> _Work request_
Set down, please, exactly the lines below that run from the line with "[Follow us on Reddit] (77, 2098)" to the line with "FAQ (456, 2393)", both lines included.

> _Material for this exercise_

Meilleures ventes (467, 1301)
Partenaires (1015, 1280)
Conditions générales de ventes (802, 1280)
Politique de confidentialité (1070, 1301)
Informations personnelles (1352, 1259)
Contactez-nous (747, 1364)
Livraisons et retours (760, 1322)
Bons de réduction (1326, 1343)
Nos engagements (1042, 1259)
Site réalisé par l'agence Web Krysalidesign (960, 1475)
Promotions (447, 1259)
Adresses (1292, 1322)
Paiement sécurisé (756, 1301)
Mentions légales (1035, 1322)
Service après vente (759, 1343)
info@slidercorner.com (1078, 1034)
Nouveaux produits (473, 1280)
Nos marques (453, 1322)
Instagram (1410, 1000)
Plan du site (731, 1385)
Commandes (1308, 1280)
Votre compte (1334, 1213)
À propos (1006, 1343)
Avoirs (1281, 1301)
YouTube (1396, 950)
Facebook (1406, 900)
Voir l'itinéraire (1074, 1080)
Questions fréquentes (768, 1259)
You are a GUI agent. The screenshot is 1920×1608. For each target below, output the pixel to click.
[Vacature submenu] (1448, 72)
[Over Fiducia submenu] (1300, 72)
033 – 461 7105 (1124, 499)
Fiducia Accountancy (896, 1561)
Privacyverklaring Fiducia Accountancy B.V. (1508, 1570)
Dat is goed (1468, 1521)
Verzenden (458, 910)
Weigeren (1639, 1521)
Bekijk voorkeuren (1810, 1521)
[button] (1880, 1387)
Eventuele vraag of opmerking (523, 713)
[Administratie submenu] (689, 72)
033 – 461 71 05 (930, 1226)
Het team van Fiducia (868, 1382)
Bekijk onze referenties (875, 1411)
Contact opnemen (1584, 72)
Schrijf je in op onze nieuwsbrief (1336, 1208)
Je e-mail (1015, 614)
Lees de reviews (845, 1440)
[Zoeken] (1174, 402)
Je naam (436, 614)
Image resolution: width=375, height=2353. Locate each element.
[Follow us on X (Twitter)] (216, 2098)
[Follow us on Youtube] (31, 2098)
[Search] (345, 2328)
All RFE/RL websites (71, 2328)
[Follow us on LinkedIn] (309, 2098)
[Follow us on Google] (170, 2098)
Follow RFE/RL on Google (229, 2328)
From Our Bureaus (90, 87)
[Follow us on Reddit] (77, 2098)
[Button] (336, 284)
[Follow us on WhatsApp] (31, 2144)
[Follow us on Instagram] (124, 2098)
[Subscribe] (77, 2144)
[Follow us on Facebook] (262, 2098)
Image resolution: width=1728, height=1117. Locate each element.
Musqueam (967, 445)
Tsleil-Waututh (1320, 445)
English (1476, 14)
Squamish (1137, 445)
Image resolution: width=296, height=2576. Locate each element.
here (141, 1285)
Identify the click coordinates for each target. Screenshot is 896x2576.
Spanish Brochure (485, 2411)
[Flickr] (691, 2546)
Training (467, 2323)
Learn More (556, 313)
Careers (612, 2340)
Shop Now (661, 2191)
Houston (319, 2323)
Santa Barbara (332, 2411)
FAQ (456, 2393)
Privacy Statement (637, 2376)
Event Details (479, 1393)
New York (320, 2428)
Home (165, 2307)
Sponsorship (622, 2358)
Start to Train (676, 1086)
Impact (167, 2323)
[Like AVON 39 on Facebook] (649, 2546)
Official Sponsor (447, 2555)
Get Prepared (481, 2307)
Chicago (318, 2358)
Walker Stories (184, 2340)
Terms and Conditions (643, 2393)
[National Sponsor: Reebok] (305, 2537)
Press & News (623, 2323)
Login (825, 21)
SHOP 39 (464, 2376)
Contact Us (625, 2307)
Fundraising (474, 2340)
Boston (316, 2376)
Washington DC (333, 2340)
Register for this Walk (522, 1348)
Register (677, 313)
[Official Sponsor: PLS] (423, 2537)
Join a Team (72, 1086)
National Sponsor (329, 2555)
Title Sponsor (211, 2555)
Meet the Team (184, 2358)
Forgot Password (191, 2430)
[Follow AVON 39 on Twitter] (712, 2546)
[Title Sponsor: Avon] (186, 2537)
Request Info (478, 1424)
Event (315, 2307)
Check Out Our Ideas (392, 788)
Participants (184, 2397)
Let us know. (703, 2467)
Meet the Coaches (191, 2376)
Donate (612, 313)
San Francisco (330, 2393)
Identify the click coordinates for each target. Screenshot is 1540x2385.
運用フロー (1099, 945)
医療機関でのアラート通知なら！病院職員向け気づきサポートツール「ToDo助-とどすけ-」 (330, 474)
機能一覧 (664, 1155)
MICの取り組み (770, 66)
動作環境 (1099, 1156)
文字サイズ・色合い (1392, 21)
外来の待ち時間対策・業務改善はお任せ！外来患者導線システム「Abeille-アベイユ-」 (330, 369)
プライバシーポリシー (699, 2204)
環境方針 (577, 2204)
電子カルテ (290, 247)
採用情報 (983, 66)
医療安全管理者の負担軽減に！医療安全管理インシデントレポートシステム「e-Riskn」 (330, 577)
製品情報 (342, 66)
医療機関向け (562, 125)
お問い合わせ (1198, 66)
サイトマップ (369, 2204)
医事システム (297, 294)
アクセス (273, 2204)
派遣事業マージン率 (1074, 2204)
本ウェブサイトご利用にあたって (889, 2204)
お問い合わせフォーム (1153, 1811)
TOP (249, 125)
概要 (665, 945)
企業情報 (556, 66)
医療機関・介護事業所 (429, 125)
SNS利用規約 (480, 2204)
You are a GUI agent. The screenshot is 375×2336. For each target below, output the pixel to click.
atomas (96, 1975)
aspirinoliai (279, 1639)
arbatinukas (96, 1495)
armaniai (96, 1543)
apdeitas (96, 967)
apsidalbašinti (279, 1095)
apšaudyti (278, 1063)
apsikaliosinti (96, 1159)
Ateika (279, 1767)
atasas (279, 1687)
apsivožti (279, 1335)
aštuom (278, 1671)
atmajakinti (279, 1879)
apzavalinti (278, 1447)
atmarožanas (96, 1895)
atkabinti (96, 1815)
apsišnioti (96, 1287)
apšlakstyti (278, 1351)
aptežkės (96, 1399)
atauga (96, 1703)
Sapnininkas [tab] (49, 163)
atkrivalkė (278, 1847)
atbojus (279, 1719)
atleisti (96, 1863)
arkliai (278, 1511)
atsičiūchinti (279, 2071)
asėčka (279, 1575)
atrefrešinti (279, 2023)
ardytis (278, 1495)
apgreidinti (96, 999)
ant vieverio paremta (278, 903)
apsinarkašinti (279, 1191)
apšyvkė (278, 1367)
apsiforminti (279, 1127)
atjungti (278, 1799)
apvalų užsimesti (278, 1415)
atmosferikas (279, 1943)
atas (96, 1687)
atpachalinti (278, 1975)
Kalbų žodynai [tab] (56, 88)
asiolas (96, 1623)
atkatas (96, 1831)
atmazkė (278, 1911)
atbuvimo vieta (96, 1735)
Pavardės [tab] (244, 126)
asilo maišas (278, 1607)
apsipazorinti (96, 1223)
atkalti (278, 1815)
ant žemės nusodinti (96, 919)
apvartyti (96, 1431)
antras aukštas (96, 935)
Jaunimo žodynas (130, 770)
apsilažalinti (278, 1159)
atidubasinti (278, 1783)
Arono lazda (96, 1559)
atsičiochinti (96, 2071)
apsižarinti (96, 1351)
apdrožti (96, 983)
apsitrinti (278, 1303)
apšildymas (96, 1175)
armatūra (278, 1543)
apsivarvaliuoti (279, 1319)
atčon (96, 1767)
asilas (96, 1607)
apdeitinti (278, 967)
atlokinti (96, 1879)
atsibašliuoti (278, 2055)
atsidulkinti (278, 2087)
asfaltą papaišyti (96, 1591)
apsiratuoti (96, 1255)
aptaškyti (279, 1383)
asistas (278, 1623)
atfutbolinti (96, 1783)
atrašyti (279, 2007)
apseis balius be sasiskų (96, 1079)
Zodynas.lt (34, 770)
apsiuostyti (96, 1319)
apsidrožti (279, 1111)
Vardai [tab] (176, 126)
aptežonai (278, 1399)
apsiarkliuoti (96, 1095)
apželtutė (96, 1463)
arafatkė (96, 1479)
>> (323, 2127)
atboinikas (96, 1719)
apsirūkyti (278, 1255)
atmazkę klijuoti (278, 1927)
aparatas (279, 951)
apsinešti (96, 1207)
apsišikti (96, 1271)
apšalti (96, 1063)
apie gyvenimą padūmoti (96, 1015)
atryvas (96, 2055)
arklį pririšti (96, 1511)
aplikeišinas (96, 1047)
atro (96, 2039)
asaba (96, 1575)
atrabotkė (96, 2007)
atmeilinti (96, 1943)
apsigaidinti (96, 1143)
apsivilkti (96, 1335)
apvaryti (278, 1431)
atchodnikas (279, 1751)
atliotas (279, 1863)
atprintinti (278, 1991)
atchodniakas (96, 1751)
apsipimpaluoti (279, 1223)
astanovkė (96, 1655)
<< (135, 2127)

> _Problem solution_
[Follow us on Reddit] (77, 2098)
[Button] (336, 284)
[Follow us on WhatsApp] (31, 2144)
[Follow us on Instagram] (124, 2098)
[Subscribe] (77, 2144)
[Follow us on Facebook] (262, 2098)
Image resolution: width=1728, height=1117. Locate each element.
Musqueam (967, 445)
Tsleil-Waututh (1320, 445)
English (1476, 14)
Squamish (1137, 445)
Image resolution: width=296, height=2576. Locate each element.
here (141, 1285)
Identify the click coordinates for each target. Screenshot is 896x2576.
Spanish Brochure (485, 2411)
[Flickr] (691, 2546)
Training (467, 2323)
Learn More (556, 313)
Careers (612, 2340)
Shop Now (661, 2191)
Houston (319, 2323)
Santa Barbara (332, 2411)
FAQ (456, 2393)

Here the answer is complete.